-- GOAL OF THE EXERCISE --
Starting at the line that contains "Image resolution: width=682" and ending at the end of the rows, write out every line again, requests included, and add 70 to each coordinate in the answers.

-- THE RECORDS --
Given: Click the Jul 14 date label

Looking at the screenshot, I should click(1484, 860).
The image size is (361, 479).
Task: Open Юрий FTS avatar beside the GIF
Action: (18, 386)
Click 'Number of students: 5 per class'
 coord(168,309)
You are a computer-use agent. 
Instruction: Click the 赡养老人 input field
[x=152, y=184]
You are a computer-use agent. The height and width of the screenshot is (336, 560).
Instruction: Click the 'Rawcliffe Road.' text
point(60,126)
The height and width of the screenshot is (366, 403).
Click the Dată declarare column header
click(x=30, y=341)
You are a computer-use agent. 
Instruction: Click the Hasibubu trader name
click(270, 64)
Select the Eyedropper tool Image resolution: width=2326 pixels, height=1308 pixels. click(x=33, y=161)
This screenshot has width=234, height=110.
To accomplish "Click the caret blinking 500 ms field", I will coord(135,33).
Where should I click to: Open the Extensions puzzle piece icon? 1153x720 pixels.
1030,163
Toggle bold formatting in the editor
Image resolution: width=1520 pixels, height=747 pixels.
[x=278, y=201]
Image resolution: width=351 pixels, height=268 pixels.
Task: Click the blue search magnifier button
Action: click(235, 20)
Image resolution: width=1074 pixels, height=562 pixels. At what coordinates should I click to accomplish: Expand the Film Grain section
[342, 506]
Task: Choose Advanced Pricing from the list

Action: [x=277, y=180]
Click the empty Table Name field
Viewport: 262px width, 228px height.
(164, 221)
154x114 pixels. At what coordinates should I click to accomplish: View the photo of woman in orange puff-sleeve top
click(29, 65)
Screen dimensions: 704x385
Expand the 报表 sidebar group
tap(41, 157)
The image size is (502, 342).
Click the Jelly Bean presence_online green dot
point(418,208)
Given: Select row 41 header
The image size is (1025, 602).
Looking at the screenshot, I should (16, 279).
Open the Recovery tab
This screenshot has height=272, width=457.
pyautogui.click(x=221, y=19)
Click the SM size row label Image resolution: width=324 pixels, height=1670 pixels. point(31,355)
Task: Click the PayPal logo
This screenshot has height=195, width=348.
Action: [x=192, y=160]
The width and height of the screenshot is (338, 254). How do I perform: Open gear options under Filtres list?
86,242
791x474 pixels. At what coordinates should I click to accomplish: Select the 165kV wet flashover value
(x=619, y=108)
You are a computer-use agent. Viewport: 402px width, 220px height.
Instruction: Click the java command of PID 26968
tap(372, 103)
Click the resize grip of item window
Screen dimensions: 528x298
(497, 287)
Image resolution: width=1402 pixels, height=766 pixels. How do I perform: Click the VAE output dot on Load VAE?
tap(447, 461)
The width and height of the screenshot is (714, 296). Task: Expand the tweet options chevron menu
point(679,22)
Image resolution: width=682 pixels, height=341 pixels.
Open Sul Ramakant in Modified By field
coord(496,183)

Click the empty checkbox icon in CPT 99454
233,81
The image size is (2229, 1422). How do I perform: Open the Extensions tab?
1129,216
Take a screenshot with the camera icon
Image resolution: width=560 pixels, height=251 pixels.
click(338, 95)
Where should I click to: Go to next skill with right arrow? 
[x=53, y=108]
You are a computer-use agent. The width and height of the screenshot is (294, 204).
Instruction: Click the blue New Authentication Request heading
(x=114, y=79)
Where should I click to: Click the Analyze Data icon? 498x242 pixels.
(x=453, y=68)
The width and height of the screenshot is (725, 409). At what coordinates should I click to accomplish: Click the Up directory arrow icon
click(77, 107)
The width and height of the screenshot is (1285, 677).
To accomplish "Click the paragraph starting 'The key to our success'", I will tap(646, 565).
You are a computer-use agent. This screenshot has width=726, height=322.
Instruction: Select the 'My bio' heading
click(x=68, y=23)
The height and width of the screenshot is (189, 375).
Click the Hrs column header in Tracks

-- RESULT OF THIS EXERCISE --
Image resolution: width=682 pixels, height=341 pixels.
Open Sul Ramakant in Modified By field
coord(566,253)

Click the empty checkbox icon in CPT 99454
303,151
The image size is (2229, 1422). How do I perform: Open the Extensions tab?
1199,286
Take a screenshot with the camera icon
Image resolution: width=560 pixels, height=251 pixels.
click(408, 165)
Where should I click to: Go to next skill with right arrow? 
[x=123, y=178]
You are a computer-use agent. The width and height of the screenshot is (294, 204).
Instruction: Click the blue New Authentication Request heading
(x=184, y=149)
Where should I click to: Click the Analyze Data icon? 498x242 pixels.
(x=523, y=138)
The width and height of the screenshot is (725, 409). At what coordinates should I click to accomplish: Click the Up directory arrow icon
click(147, 177)
The width and height of the screenshot is (1285, 677).
To accomplish "Click the paragraph starting 'The key to our success'", I will tap(716, 635).
You are a computer-use agent. This screenshot has width=726, height=322.
Instruction: Select the 'My bio' heading
click(x=138, y=93)
The height and width of the screenshot is (189, 375).
Click the Hrs column header in Tracks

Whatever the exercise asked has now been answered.